### Interface element records
>> Begin
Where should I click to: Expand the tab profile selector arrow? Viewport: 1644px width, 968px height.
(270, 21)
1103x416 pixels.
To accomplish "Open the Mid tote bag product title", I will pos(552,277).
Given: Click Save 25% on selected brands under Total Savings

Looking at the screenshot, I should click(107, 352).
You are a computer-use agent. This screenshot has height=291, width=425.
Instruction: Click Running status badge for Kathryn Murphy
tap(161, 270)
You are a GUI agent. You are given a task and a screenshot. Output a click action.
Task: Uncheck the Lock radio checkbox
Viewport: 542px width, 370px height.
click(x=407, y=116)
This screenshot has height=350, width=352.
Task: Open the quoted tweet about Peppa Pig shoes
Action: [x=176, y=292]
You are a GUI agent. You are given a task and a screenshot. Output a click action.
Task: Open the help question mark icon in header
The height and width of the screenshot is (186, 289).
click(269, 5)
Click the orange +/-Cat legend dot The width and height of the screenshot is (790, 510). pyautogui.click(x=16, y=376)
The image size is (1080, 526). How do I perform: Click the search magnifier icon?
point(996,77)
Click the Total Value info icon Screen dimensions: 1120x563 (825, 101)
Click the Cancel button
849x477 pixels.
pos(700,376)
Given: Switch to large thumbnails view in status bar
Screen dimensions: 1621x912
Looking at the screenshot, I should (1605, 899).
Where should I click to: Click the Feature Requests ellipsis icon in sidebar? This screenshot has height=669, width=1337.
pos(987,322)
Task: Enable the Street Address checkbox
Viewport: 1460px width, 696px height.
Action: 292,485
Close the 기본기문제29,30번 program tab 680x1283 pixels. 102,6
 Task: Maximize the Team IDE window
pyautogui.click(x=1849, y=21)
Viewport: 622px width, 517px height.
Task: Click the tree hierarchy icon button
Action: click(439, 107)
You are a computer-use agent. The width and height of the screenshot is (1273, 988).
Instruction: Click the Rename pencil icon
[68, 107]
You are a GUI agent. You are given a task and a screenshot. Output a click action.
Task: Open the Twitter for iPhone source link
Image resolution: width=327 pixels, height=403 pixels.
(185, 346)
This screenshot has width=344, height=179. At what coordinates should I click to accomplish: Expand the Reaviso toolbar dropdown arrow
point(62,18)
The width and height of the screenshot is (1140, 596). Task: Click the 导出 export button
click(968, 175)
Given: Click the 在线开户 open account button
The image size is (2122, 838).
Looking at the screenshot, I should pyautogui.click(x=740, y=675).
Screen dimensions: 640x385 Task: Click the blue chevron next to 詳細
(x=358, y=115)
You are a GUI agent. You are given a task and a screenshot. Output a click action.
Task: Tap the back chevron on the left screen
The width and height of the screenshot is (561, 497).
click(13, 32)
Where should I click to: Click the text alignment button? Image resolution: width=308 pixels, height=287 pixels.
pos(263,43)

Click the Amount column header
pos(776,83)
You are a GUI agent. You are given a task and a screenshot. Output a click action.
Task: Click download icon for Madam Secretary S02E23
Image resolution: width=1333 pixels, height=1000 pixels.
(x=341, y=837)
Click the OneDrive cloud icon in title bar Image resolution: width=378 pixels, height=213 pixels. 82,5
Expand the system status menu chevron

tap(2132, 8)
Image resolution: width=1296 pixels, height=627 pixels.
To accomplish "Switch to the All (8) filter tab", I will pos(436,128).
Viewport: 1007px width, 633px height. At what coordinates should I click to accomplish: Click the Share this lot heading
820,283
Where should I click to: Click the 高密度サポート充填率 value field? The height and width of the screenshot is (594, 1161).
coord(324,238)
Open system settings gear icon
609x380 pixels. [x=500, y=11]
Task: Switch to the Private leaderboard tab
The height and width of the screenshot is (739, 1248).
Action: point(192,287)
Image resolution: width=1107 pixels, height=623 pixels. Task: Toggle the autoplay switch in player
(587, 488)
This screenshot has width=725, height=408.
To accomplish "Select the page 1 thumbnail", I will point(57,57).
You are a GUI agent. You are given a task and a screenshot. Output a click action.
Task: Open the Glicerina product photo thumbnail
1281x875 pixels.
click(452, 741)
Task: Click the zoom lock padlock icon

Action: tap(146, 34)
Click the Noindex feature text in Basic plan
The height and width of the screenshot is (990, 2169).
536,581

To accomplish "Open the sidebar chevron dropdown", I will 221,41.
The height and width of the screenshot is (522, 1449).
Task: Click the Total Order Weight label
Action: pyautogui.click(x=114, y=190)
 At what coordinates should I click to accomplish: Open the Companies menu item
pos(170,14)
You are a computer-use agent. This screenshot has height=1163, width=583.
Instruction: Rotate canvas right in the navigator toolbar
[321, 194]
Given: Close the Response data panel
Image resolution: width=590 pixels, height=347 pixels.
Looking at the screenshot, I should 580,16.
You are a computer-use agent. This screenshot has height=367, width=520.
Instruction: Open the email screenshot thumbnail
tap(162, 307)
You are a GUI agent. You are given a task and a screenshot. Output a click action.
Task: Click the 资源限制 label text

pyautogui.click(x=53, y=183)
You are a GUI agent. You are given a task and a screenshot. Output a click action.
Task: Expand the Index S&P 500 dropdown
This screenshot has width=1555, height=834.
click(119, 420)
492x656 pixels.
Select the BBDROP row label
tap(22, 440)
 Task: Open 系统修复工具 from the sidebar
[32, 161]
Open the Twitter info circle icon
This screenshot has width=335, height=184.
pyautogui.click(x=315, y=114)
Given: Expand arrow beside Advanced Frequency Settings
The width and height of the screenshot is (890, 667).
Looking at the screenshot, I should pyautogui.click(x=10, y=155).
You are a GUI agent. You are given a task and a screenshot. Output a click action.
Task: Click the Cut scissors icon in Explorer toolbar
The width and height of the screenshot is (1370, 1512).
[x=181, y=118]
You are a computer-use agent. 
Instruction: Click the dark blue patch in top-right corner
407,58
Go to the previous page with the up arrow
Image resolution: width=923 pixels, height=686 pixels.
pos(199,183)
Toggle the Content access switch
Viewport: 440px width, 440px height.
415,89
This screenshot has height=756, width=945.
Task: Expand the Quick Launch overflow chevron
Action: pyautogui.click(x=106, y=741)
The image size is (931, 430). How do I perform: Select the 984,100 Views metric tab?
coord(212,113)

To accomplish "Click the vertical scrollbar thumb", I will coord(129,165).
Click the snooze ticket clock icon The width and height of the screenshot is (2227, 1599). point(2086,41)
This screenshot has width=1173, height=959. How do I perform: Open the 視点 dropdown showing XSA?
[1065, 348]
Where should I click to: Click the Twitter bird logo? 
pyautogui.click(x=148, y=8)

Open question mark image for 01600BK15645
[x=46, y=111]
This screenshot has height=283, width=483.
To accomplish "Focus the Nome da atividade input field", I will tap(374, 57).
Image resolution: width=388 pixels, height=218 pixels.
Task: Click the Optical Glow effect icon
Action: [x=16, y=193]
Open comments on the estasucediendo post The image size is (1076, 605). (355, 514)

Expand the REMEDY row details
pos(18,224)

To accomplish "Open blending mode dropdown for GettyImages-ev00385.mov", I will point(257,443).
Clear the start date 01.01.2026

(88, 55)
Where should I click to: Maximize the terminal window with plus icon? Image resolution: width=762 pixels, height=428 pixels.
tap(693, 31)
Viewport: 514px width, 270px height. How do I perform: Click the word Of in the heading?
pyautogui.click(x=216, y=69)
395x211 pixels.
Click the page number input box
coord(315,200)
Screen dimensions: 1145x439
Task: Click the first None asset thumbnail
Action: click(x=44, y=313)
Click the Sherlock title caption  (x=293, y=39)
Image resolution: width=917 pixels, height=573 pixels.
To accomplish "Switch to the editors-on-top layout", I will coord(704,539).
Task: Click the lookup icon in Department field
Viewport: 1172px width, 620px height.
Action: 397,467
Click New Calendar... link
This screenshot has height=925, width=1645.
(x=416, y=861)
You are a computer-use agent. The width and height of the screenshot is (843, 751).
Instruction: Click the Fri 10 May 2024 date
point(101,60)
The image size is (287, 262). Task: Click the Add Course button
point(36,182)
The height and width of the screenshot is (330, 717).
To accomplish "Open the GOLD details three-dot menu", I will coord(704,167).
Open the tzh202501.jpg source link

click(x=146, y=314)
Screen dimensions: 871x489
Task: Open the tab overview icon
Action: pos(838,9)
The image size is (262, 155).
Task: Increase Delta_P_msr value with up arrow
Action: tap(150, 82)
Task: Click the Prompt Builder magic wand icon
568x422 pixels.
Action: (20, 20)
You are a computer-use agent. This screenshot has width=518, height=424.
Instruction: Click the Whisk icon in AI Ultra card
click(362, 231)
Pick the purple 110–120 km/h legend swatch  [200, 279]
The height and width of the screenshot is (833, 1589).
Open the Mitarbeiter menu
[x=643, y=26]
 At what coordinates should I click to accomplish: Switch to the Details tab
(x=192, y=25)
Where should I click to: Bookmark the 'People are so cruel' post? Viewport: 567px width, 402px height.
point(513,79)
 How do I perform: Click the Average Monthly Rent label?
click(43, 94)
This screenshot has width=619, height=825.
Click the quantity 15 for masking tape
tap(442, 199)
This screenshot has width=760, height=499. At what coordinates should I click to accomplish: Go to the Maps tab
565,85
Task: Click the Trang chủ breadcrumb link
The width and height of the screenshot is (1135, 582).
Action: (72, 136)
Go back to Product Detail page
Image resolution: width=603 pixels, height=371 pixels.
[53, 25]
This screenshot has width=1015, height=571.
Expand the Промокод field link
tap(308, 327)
>> End
### Task directions
Give as a numbered list the lines from the start of the records through the line containing "tap(161, 270)", leaving out blank lines.

### Final result
1. Where should I click to: Expand the tab profile selector arrow? Viewport: 1644px width, 968px height.
2. (270, 21)
3. 1103x416 pixels.
4. To accomplish "Open the Mid tote bag product title", I will pos(552,277).
5. Given: Click Save 25% on selected brands under Total Savings
6. Looking at the screenshot, I should click(107, 352).
7. You are a computer-use agent. This screenshot has height=291, width=425.
8. Instruction: Click Running status badge for Kathryn Murphy
9. tap(161, 270)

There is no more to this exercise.